An open letter to the Ways & Means Committee
Oregon faces many crises right now, but the needs of our children should be an urgent priority in this legislative session. Investments in early childhood are among the most important investments we can make. And while Oregon has made progress in this area, we must continue to invest in and strengthen the opportunities we create for children and families across the state.
As you toured Oregon, you heard and saw the homelessness, addiction, and chronic disease experienced by too many of our neighbors. These are real challenges across our state. Oregon needs to be making far greater investments in preventing these issues from getting so bad in the first place. This requires focusing on kids in a fundamentally different way.
Consider these facts:
- One million neural connections are made per second in the first year of a child’s life.
- The largest percentage of children in the child welfare system are children under the age of 5.
- The foundation for physical, mental, and emotional growth and development occur in the first 6 years of life.
- Of 23,000 Oregon children ages 0-5 on Medicare who have incarcerated parents, only 6 percent get the social emotional services they need
For many youth and adults, the roots of homelessness, addiction, and chronic disease start in the experiences, environment, and communities children experience prenatally through their early childhood. Our most cost-effective investments focus on prevention and target the earliest years of a child’s life. As such, it was dismaying not to see children and the early childhood sector at the top of your priority list this session.

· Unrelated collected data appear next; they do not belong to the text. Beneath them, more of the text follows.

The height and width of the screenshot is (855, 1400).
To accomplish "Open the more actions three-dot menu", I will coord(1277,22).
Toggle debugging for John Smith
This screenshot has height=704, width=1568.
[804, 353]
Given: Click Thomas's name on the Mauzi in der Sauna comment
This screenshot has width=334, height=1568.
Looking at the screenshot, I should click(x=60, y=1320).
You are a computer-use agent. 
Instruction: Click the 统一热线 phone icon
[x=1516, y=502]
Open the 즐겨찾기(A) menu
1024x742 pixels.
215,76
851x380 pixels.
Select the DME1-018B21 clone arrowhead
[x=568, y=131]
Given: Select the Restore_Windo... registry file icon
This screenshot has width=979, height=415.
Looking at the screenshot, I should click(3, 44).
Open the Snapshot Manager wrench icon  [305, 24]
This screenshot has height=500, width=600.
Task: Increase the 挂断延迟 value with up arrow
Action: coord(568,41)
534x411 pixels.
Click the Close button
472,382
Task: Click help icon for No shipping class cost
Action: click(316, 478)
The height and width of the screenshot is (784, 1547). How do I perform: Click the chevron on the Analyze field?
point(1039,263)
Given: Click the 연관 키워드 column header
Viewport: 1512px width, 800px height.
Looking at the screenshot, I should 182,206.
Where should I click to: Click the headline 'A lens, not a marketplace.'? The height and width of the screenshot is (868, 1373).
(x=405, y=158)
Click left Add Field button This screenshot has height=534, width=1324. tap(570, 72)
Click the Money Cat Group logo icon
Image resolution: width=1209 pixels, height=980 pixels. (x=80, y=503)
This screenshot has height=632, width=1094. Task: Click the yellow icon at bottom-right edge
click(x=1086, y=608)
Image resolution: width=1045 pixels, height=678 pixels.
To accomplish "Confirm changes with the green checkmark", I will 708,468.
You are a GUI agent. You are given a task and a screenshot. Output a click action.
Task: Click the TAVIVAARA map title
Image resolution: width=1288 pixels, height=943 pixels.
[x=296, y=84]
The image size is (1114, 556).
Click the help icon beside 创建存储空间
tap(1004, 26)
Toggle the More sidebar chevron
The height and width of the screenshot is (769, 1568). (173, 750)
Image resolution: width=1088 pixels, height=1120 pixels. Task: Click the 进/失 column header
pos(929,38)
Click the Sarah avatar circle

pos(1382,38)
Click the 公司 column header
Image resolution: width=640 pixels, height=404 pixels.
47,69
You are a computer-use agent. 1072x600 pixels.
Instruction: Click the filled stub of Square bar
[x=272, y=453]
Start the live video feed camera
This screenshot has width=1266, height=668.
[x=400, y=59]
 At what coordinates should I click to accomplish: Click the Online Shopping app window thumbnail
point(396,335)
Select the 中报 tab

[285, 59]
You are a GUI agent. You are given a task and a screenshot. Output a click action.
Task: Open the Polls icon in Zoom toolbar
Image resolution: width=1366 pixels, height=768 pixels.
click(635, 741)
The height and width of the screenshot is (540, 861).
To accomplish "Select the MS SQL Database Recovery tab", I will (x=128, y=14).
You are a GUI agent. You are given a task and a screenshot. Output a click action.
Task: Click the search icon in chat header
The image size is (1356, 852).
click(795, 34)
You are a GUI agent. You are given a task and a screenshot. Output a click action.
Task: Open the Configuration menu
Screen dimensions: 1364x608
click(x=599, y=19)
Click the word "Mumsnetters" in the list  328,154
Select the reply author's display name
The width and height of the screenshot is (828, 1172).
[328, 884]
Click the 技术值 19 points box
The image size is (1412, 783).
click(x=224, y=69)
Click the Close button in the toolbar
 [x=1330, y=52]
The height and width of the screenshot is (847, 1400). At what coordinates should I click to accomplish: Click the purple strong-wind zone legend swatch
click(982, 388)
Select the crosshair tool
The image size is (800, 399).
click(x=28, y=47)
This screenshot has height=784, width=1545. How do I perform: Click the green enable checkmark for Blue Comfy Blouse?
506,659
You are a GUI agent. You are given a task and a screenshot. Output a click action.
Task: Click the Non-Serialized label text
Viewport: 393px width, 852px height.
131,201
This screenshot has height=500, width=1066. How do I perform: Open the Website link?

We have a short window of time, in the life of a human, to get things right and to chart a new course for the future of Oregon. If we are serious about ending addiction, homelessness, chronic disease and delinquency, it is irresponsible and negligent for us not to invest in strategies and actions that prioritize these earliest years.
Everywhere we travel around Oregon, communities elevate the needs of their children and the vital role the childcare sector plays in local economic development. Improving K-12 education is necessary but not sufficient: we need to invest in these foundational years that catalyze brain growth while also bolstering a child care industry that creates jobs, provides small business opportunities for middle-class people, and enables parents of young children to work outside the home. The US Chamber of Commerce reinforces the essential nature of child care in our economy. Lack of child care costs businesses 20 percent of lost wages for hourly employees and 150 percent of lost wages for managers. The economic impact is sizable.
Community partners, in collaboration with the Governor and state agencies, have identified critical investments for this biennium to ensure Oregon is making headway to become the best place to be a child. Progress requires that you make investments now in Oregon’s early childhood workforce, facilities infrastructure, program stability, growth, and expansion, and early childhood mental and behavioral health.
If we don’t invest our limited dollars in our children, we will continue to set children on the wrong path from the beginning. Conversely, state investments in young children are a win for every Oregonian. The future of our state, of our society, depends on our children’s early development. And our children are depending on you.
We urge your consideration of these priority investments in young children and their families in the 2023-25 biennium.